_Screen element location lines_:
— Begin —

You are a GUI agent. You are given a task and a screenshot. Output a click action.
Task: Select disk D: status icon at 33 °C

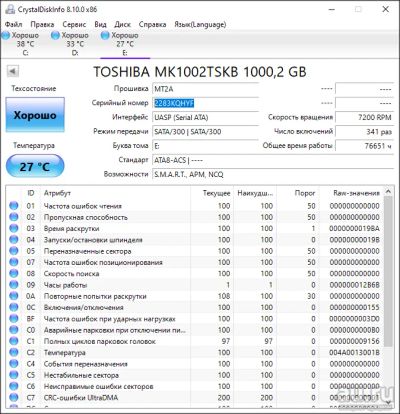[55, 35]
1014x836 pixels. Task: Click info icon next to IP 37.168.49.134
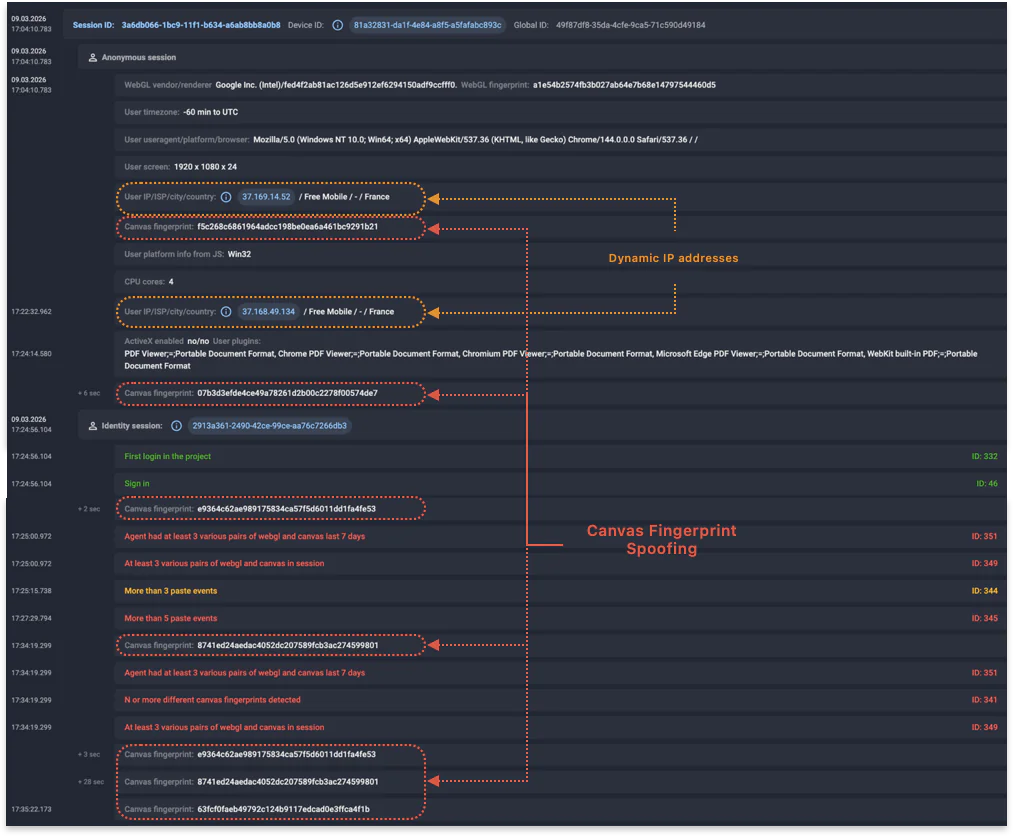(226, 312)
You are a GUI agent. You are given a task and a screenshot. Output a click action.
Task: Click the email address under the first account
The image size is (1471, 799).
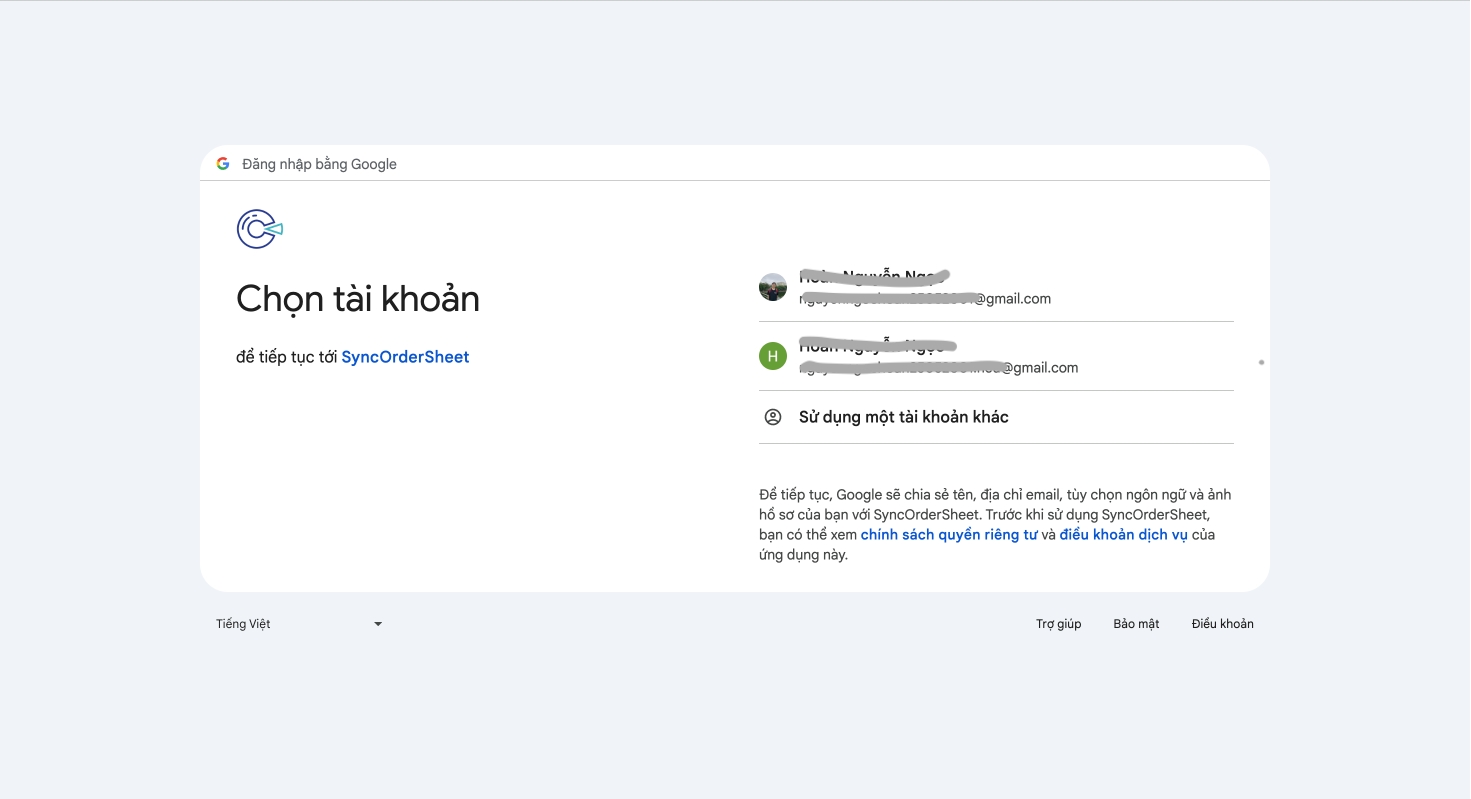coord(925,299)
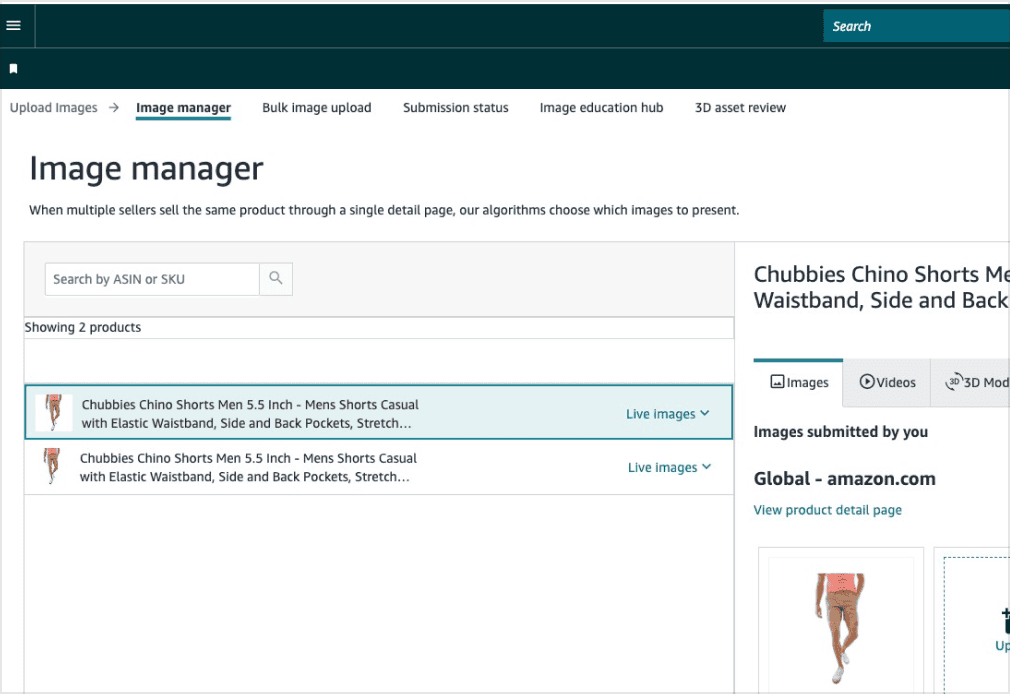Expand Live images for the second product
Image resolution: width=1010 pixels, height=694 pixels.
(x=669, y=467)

— End —

_WHAT YOU ARE ASKED TO DO_: Could you copy out all of the lines above word for word, leaving the pictures out?

_SOLUTION FOR THIS EXERCISE_:
You are a GUI agent. You are given a task and a screenshot. Output a click action.
Task: Select disk D: status icon at 33 °C

[55, 35]
1014x836 pixels. Task: Click info icon next to IP 37.168.49.134
(226, 312)
You are a GUI agent. You are given a task and a screenshot. Output a click action.
Task: Click the email address under the first account
The image size is (1471, 799).
coord(925,299)
Expand Live images for the second product
Image resolution: width=1010 pixels, height=694 pixels.
(x=669, y=467)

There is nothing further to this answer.